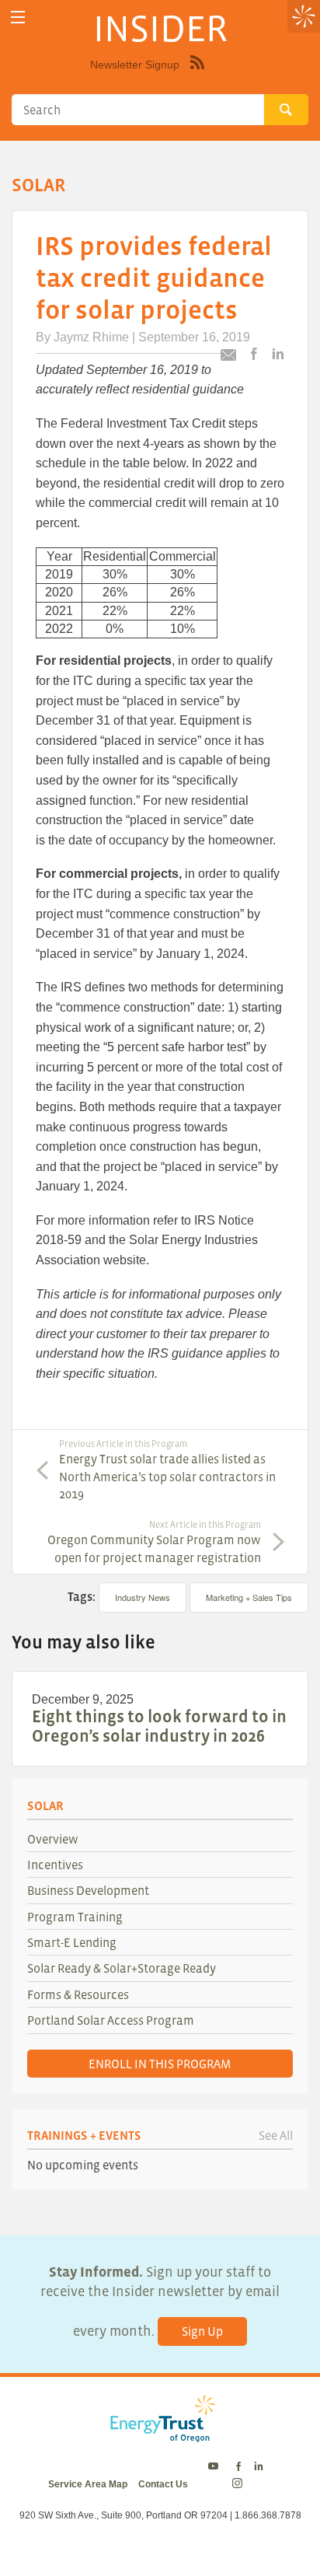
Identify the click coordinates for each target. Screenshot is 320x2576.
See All (276, 2135)
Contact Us (163, 2484)
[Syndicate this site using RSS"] (197, 73)
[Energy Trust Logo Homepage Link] (160, 2434)
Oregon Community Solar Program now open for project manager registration (154, 1541)
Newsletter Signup (134, 64)
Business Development (88, 1890)
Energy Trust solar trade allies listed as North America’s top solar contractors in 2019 (167, 1469)
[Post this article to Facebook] (254, 355)
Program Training (75, 1917)
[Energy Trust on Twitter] (215, 2467)
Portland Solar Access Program (110, 2020)
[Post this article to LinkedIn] (278, 355)
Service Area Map (87, 2484)
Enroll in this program (160, 2064)
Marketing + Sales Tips (249, 1597)
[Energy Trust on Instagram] (239, 2484)
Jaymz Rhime (91, 337)
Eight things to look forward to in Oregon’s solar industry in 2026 (159, 1726)
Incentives (55, 1865)
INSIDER (160, 28)
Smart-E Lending (72, 1942)
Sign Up (202, 2331)
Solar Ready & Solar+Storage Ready (121, 1968)
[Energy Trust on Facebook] (238, 2467)
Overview (52, 1839)
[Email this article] (228, 357)
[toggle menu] (17, 17)
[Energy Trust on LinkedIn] (258, 2467)
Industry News (142, 1597)
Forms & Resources (78, 1994)
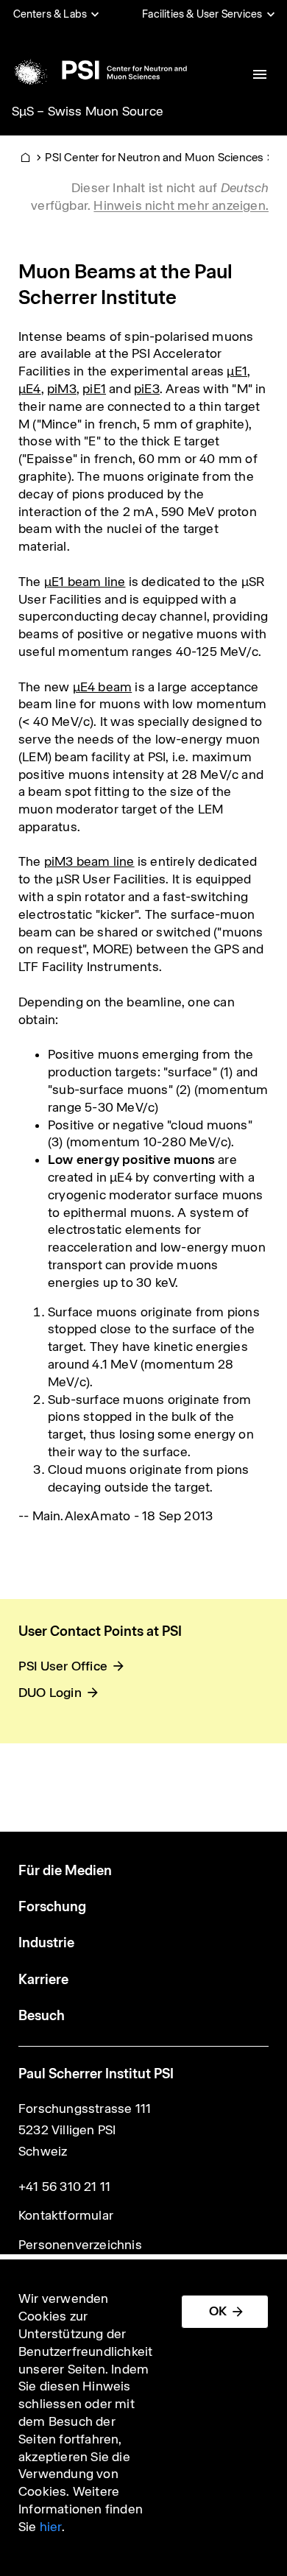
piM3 (62, 388)
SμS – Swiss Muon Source (88, 111)
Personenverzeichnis (80, 2244)
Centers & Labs (50, 14)
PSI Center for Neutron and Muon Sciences (154, 157)
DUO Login (50, 1692)
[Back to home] (98, 70)
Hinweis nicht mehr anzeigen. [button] (181, 205)
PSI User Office (62, 1666)
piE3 (147, 388)
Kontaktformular (65, 2215)
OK (218, 2311)
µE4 (29, 388)
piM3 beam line (89, 861)
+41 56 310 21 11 (64, 2186)
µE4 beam (102, 687)
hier (51, 2526)
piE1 (94, 388)
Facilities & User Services (202, 14)
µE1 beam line (85, 581)
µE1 (237, 371)
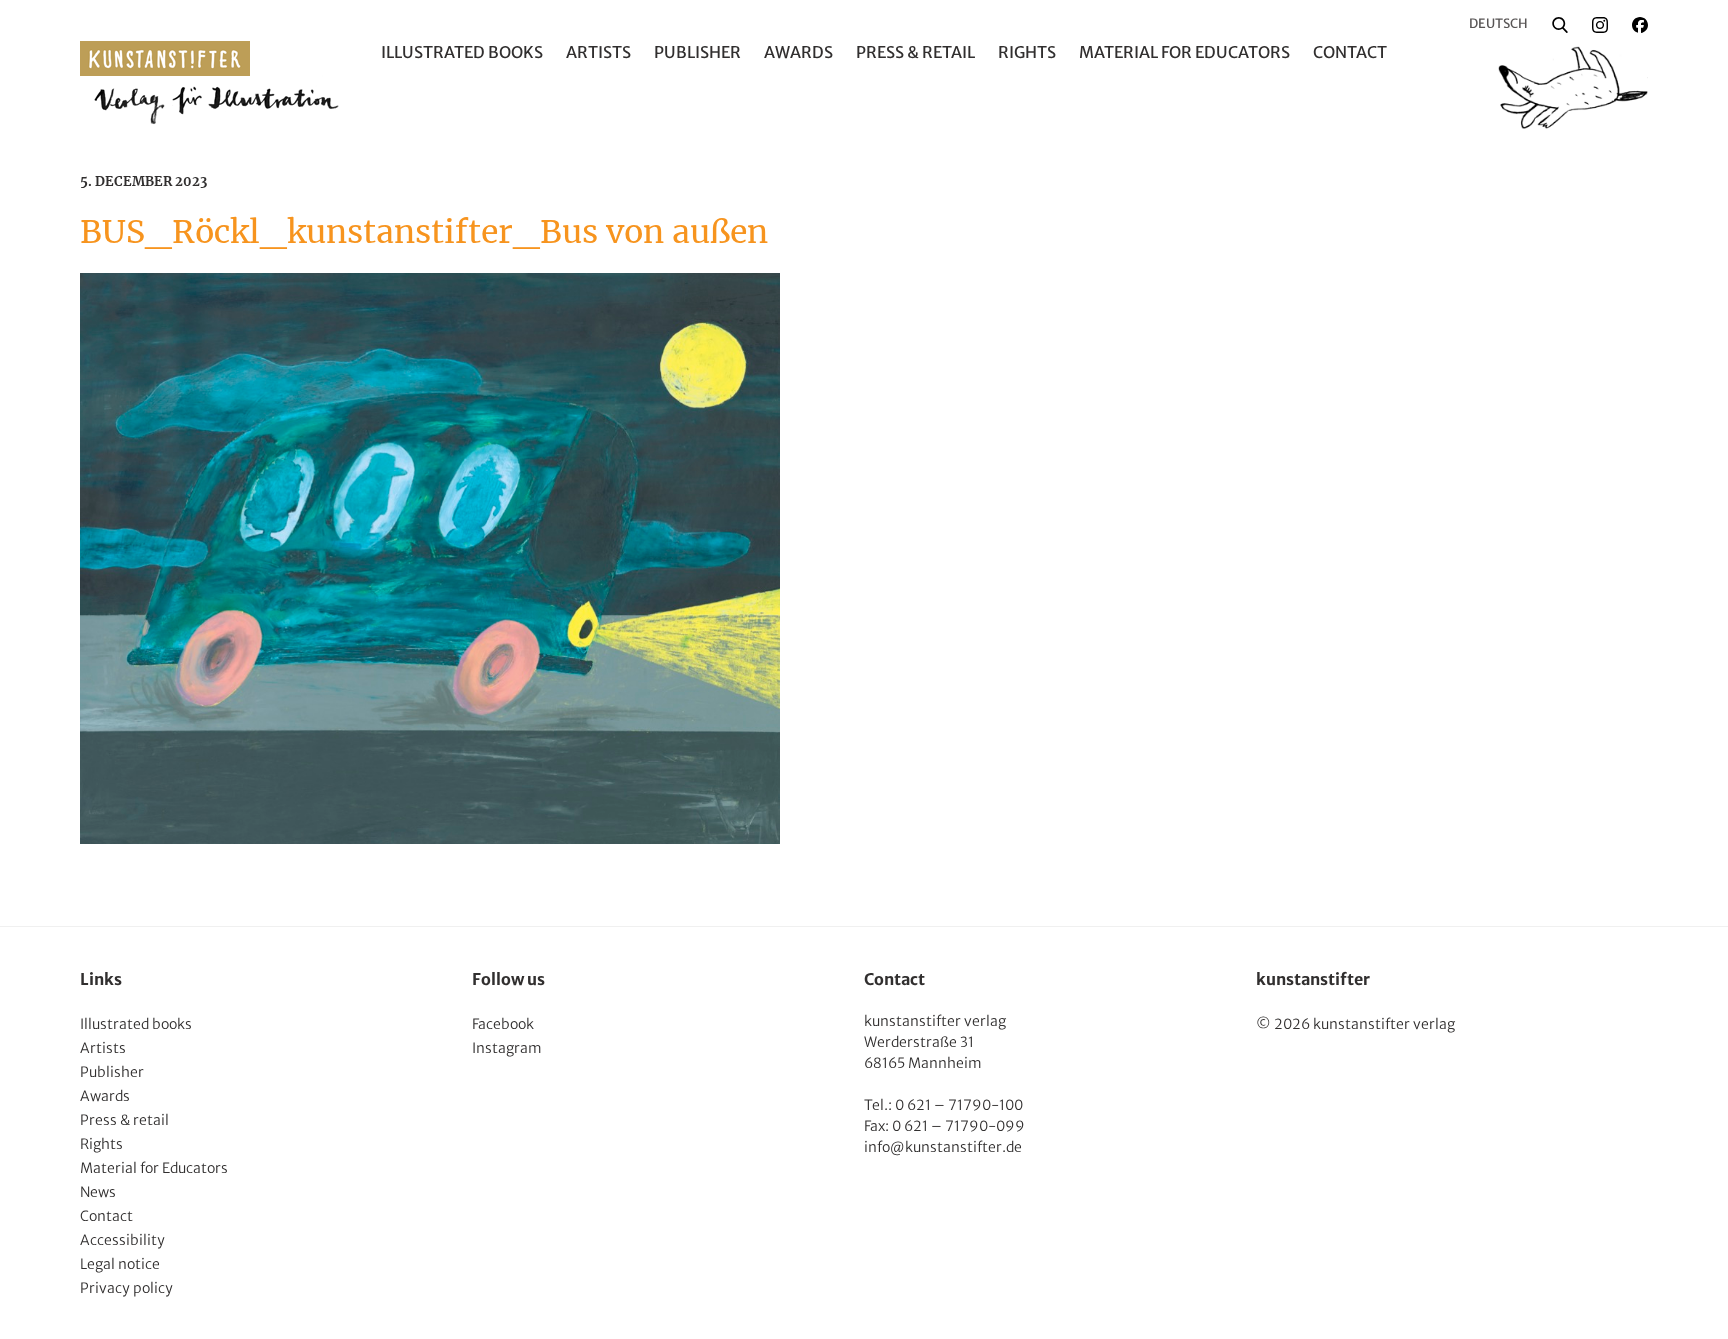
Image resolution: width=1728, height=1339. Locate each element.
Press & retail (124, 1120)
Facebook (503, 1024)
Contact (1350, 52)
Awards (798, 52)
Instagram (507, 1048)
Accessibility (122, 1240)
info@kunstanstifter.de (943, 1147)
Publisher (697, 52)
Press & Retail (915, 52)
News (98, 1192)
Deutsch (1498, 23)
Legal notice (120, 1264)
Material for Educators (1184, 52)
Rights (1027, 52)
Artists (598, 52)
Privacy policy (126, 1288)
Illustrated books (462, 52)
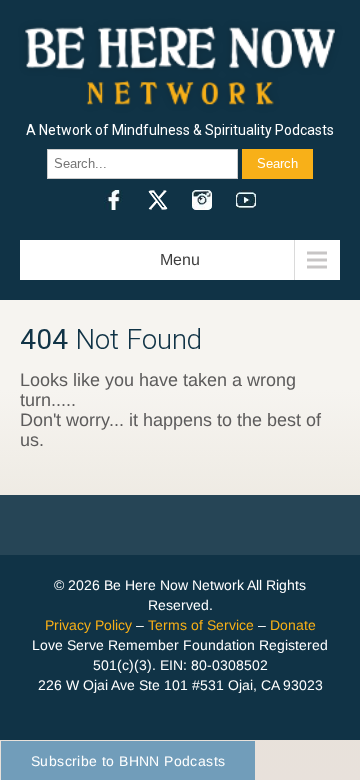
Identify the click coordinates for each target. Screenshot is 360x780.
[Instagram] (202, 200)
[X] (158, 200)
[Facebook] (114, 200)
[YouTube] (246, 200)
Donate (293, 625)
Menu (180, 259)
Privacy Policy (88, 625)
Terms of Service (201, 625)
....
- What is needed -
For the listing above, identify each line bearing "User".

- Exercise output -
PSI User Office (62, 1666)
Facilities & User Services (202, 14)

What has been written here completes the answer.